Writing IV

Boring choices in operational software

A defence of Postgres, cron, and server-rendered HTML in the era of agentic everything.

29 April 2026 6-minute read

There is a type of conversation we end up in maybe three times a quarter. The setting is a partner’s office or a Zoom call with two screens shared. The firm has decided to commission a piece of operational software. The partner has read about LangGraph or Inngest or Temporal or some new agentic framework and would like to know whether we recommend it. The implication is that, of course, we will recommend it.

We will not recommend it. We will recommend Postgres, cron, and server-rendered HTML. The partner will be slightly disappointed.

This essay is for the partner.

The framing problem

A piece of operational software has a much longer life than the technology around it. If we ship a document-classification pipeline for a six-partner accounting firm in 2026, that pipeline will, with reasonable luck, still be running in 2031. The associate who joins the firm in 2030 and is asked to add a new document type to the pipeline will not have heard of the framework that was state-of-the-art when we wrote the original code. They will, however, certainly have heard of Postgres.

The architecture choice is not really a choice between technologies. It is a choice about who you expect to be reading the code in five years. If the answer is “the original engineer,” novelty is fine. In professional services firms, the answer is almost always “someone else.” Everything follows from that.

The boring stack

We default to the same shape on most engagements. It looks roughly like this:

A Postgres database. Tables, columns, indexes, foreign keys. The schema lives in version control as plain SQL migration files. Someone unfamiliar with the project can read the schema and understand what the system thinks the world looks like, in about ten minutes.

A small server that responds to HTTP. We write it in TypeScript or Python depending on what the firm’s existing engineers use. The server reads from Postgres, writes to Postgres, and renders HTML. It does not run a single-page application unless we have a specific reason; the back button works correctly without us writing any JavaScript to make it so.

A scheduled task runner. In production this is usually cron, sometimes a slightly more featured equivalent like Postgres-backed pg_cron or a small queue table polled by a worker. Tasks are written as command-line scripts that read from the database, do their work, and exit. They can be run by hand for debugging. They produce log lines. The log lines are timestamped and human-readable.

If the system needs to call a language model, it does so through a thin wrapper that records the prompt, the response, and the latency, against the user, the request, and the version of the prompt. The prompt itself is stored as a file in the repository. There is an evaluation harness that runs against fixed inputs whenever the prompt changes.
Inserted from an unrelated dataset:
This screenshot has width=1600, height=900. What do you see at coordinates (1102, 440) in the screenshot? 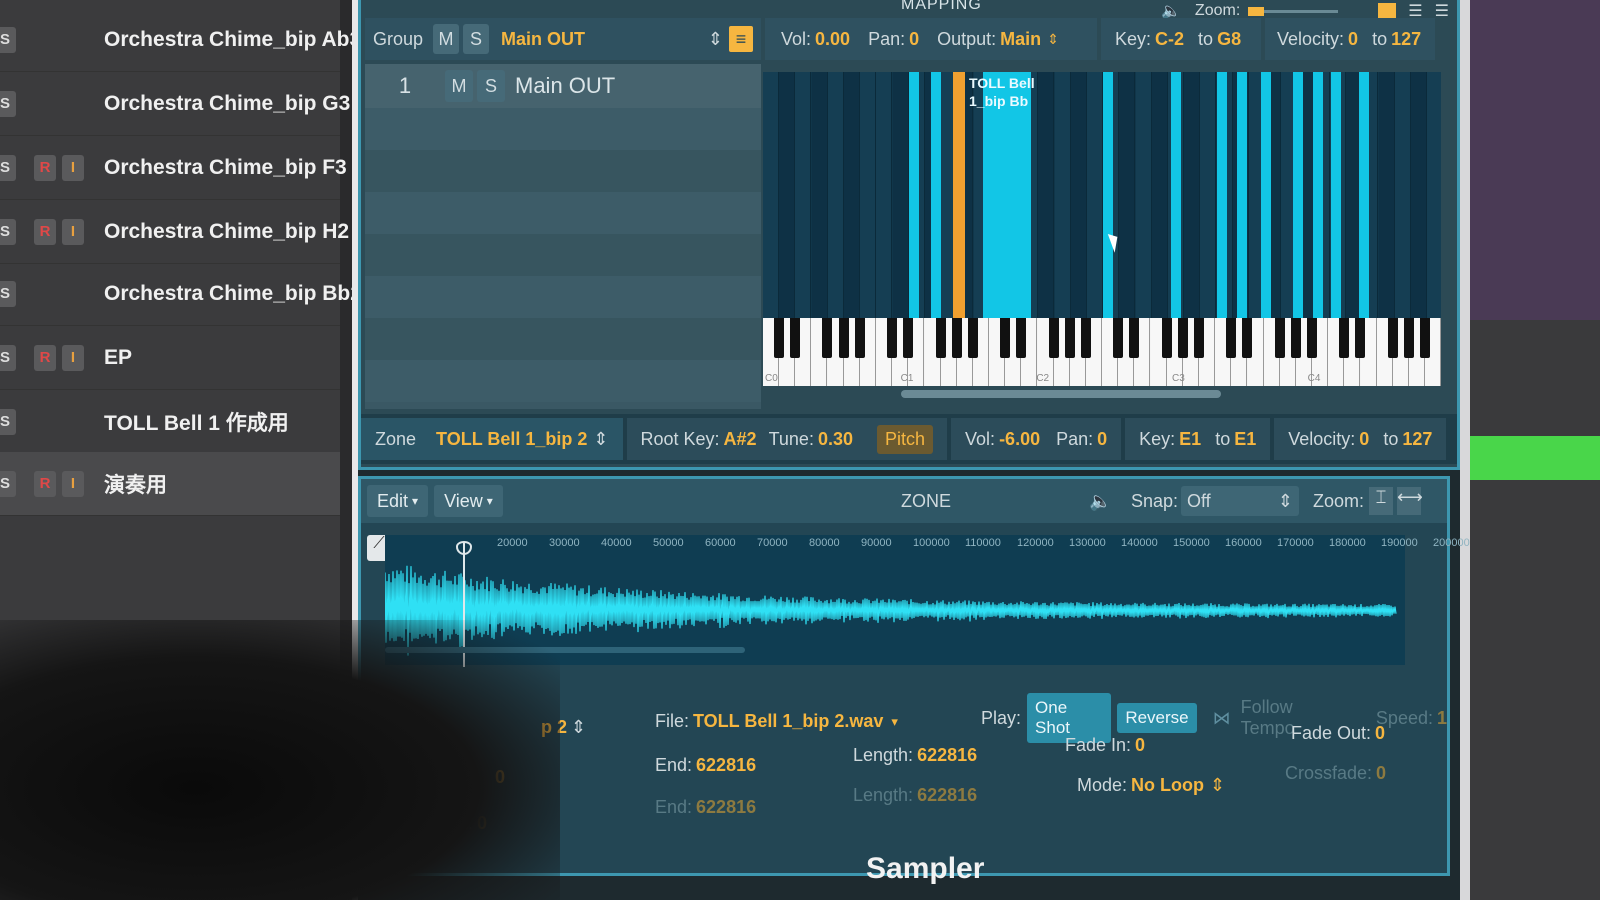
I see `zone-pan-value: 0` at bounding box center [1102, 440].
That is most of it. There are no microservices. There is no message bus. There is no service mesh. There is, especially, no agent framework with a name suggesting it can think.

What this saves

The most expensive thing in operational software is not the initial build. It is the next ten years of someone trying to understand what the original system was supposed to do.
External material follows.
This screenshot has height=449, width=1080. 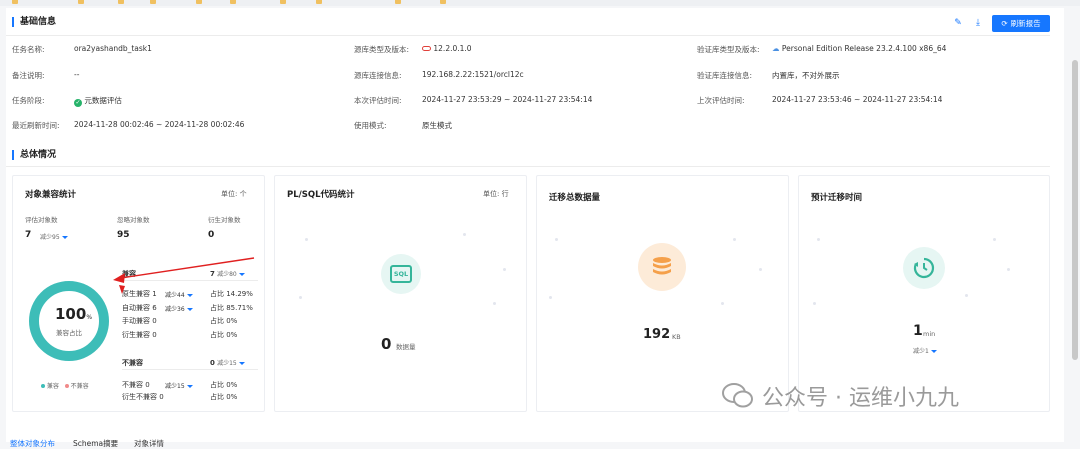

The boring stack saves us from this in several ways at once. The schema is the documentation. The HTML is the UI specification. The cron logs are the runtime trace. The prompts are tracked the way any code change is tracked. Anyone with a working knowledge of these tools can, with a few hours of orientation, understand the system well enough to extend it safely.

It also saves us from a class of failure that gets unfairly blamed on AI. When a language-model-driven feature misbehaves in a system built on agentic frameworks, the partner asks the engineer why and the engineer, often, cannot say. The framework is doing something opaque on top of the model, and the engineer is reading framework documentation rather than reading what actually happened. In our boring stack, the answer to “why did the system make that decision” is always a row in a table, with a timestamp and a request ID.

When we break the rule

There are cases where the boring choice is wrong. We do not pretend otherwise.

If the firm’s volume genuinely requires concurrent agentic workflows that need to coordinate across long durations and survive process restarts, a workflow engine like Temporal earns its complexity. We have built on it for one engagement. The triggering condition was a workflow that was already, in its manual form, multi-day, multi-actor, and durable; the framework matched the problem.

If the system needs full-text and semantic search over a body of documents the firm wants to query in natural language, we will reach for pgvector inside Postgres rather than a separate vector database, because that is still the boring choice for most workloads at the scale a partnership actually has. We will only introduce a dedicated vector store if the dataset is large enough to require it.

If a language-model feature’s correctness depends on multi-step reasoning that we genuinely cannot decompose into a sequence of single-shot calls, we will write the multi-step orchestration ourselves rather than adopt an agent framework, because writing it ourselves means we own the failure modes.

What this looks like to a partner

What a partner sees, with this approach, is a system that runs in the background and stays out of the way. It does not need to be redeployed every time a dependency releases a new major version. It does not require expertise that only the firm’s original vendor possesses. It is auditable, in the literal sense that you can read what it did and why.

Five years from now, when the agentic frameworks of 2026 have either consolidated into something stable or been replaced by something different, the firm’s operational software will still be running, because the parts of the system that matter most to the firm are written in technology that does not change.

That is what we mean by boring. It is not a constraint. It is a deliberate aesthetic, and it is an investment in the firm’s ability to keep using what it owns.